● **Work instructions**
1. In the CVS Health data exposure article, on what date did WebsitePlanet researchers find the unprotected database?
2. Do the following statements agree with the CVS Health data exposure article? For each, answer yes or no and quote the deciding words. (a) The article names the vendor that held the records. (b) The database was closed off on the same day CVS Health was contacted. (c) Aetna is a pharmacy benefits manager.
3. Please write the next part of the CVS Health data exposure article, starting after its last sentence.

CVS Health Records for 1.1 Billion Customers Exposed
A vendor exposed the records, which were accessible with no password or other authentication, likely because of a cloud-storage misconfiguration.
More than 1 billion records for CVS Health customers were left in the database of a third-party, unnamed vendor – exposed, unprotected, online. Researchers said the data points revealed could be strung together to create an extremely personal snapshot of someones’s medical situation.
The glitch is likely due to human error, security researcher Jeremiah Fowler said in a post on WebsitePlanet on Thursday: In other words, it’s probably yet another incidence of rampant misconfiguration that’s plaguing cloud-based storage, leading to exposure of sensitive data on an internal network.
According to Fowler’s post, researchers at WebsitePlanet – a portal for web developers and internet marketers – found the non-password-protected database, which had no form of authentication in place to prevent unauthorized entry, on March 21. They coordinated with Fowler in documenting their discovery and on that same day, after they contacted CVS Health, the naked database was closed off from public view.
CVS Health is the parent company behind multiple household brands, including the CVS Pharmacy retail pharmacy chain; CVS Caremark, a pharmacy benefits manager; and Aetna, a health insurance provider.

● **Collected data**
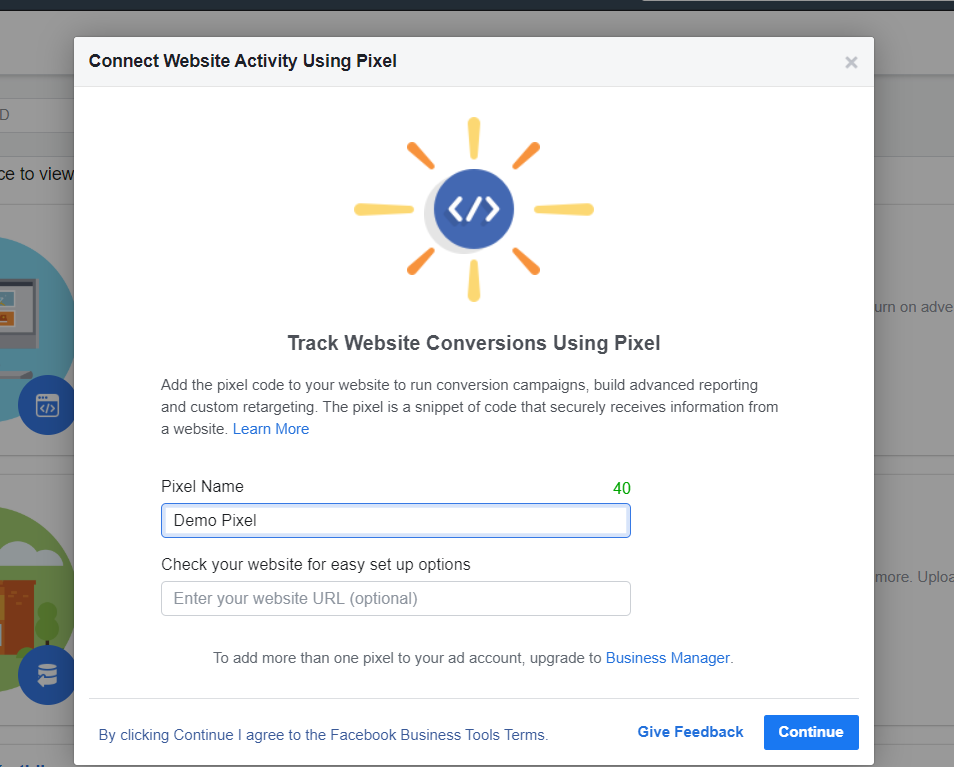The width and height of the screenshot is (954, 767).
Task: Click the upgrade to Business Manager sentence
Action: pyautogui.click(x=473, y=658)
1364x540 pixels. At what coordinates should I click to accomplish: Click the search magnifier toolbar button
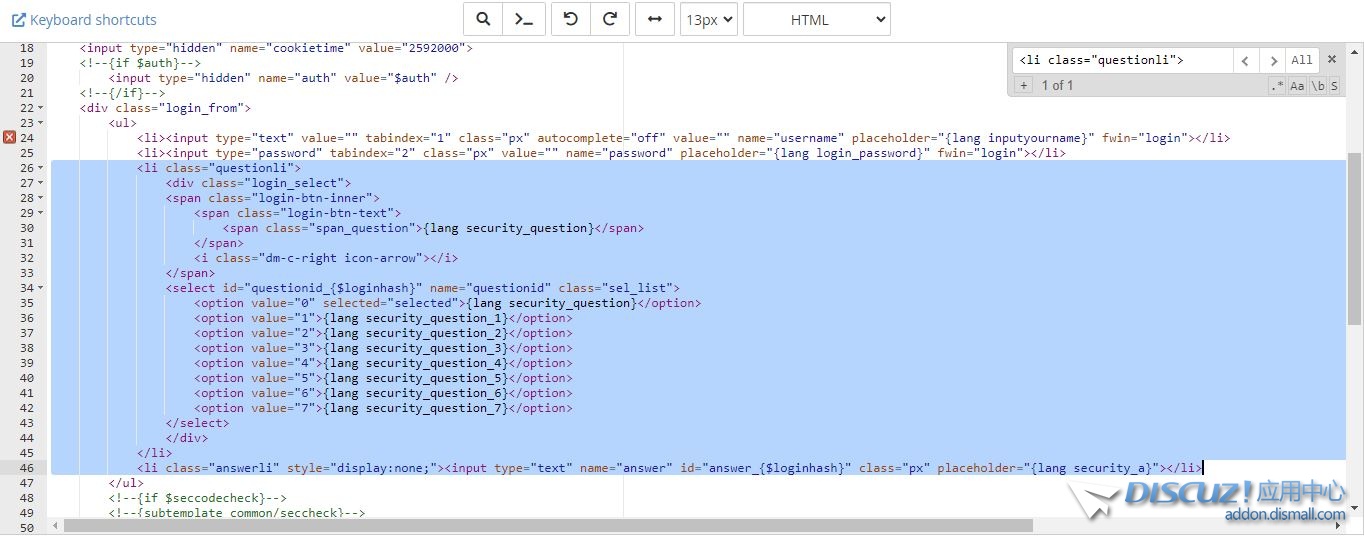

● **Expected outputs**
1. March 21.

2.
(a) No: "a third-party, unnamed vendor"
(b) Yes: "on that same day, after they contacted CVS Health, the naked database was closed off from public view"
(c) No: "CVS Caremark, a pharmacy benefits manager; and Aetna, a health insurance provider"

3.
A CVS spokesperson confirmed the researchers’ findings, saying that CVS Health had been notified of the exposure of a publicly accessible database that contained non-identifiable CVS Health metadata. Upon investigation, they determined that the database was hosted by a third-party vendor, whose name the company didn’t disclose. The database didn’t contain any personally identifiable information (PII) of customers, members or patients, the company said in a statement, and the database was quickly taken down.
As the researcher’s report indicates, there was no risk to customers, members or patients, and we worked with the vendor to quickly take the database down. We’ve addressed the issue with the vendor to prevent a recurrence and we thank the researcher who notified us about this matter. —CVS Health statement.
What Was in That CVS Cache of Data?
Fowler said in his post that there was in fact enough information to derive customers’ PII, including their email addresses. The total size of the database was 204 GB, according to the researchers. It held 1.1 billion records, or, to be precise, 1,148,327,940 files. They were labeled “production” and included information typed into search bars, such as the data types add to cart, configuration, dashboard, index-pattern, more refinements, order, remove from cart, search, server.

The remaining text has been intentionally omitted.